Role męskie i kobiece zawsze były chętnie wykorzystywane w celach politycznych, niezależnie od ustroju. W realnym socjalizmie kobiety dostąpiły formalnej emancypacji, charakteryzującej się zwiększeniem uczestnictwa w rynku pracy czy też dostępem do aborcji. Ponieważ jednak - zgodnie z dawniejszym stereotypem - prace domowe pozostały w gestii kobiet, spadł na nie dodatkowy ciężar. Wraz z nadejściem kapitalizmu napięcie genderowe przewędrowało, na przykład pod wpływem sprzecznych oczekiwań związanych z kobiecymi rolami płciowymi. Kobiety, straciwszy socjalne bezpieczeństwo (rozpad sieci żłobków i przedszkoli) znalazły się między młotem gospodarki rynkowej i oczekiwań związanych z podjęciem przez nie pracy, a kowadłem konserwatywnej tezy o tym, że jej miejsce jest w domu przy dzieciach. Dodatkowo pojawiać się zaczęły wyrwy w dotychczasowych wizjach męskości, w tym związane z wychodzeniem na powierzchnię środowisk homoseksualnych. Na wystawie "Gender Check" znajdziecie celne komentarze do wszystkich tych zagadnień.

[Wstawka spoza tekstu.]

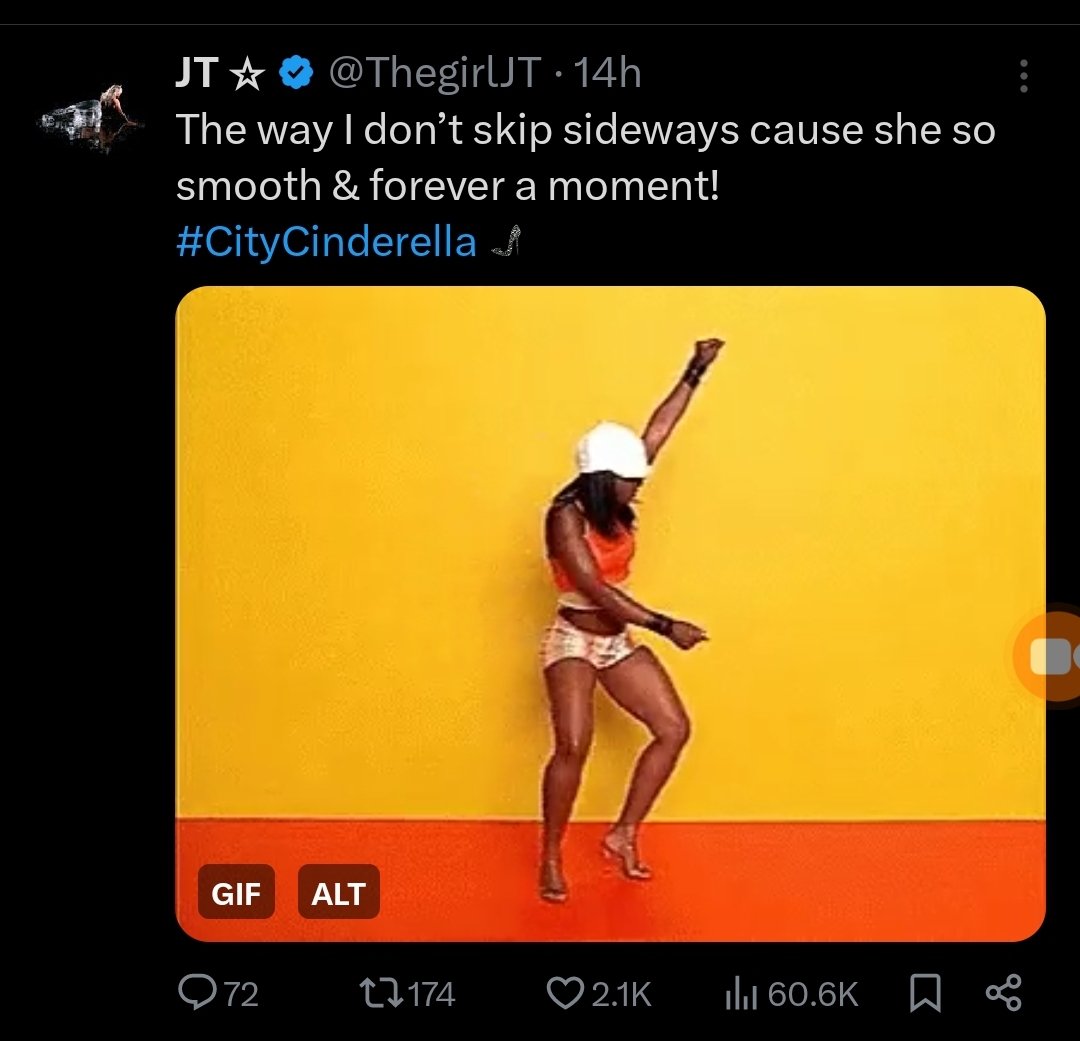Open the @ThegirlJT handle profile
Screen dimensions: 1080x1041
(435, 72)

Tutaj naprawdę jest wszystko - i wszystko robi całkiem niezłe wrażenie. Dla przykładu - operowe przedstawienie płciowych stereotypów w formie nagrania wideo. Po lewej stronie matka opowiadająca o swoim losie, o tym, że woli się spełniać jako osoba, że nie czuję wielkiego zewu instynktu macierzyńskiego, z drugiej zaś - rodzina, gdzie każdy mówi co innego, jedni oskarżają ją o zbytni konformizm względem tradycji, inni - o jej zupełne lekceważenie, tylko jej dziecko woła co jakiś czas, że jest ona najwspanialszą osobą na świecie. To tylko jeden z przykładów, są i ostrzejsze, jak striptiz Katarzyny Kozyry, orgazmiczne łóżko z wypustkami, dzięki którym, po przyłożeniu do nich ucha usłyszymy erotyczne jęki, krótki, słowacki lesbijski film porno, grający z męskimi oczekiwaniami w ten sposób, że odgrywające role biurowych sekretarek aktorki są... w pełni ubrane. Robi to ciekawe wrażenia, kiedy zderza się pornograficzną rzeczywistość i fantazję na jej temat w obliczu niestereotypowego filmu, który odsłania... ich groteskowość. Taki zresztą bywa seks i związane z nim relacje genderowe - czasem śmieszny, czasem straszny.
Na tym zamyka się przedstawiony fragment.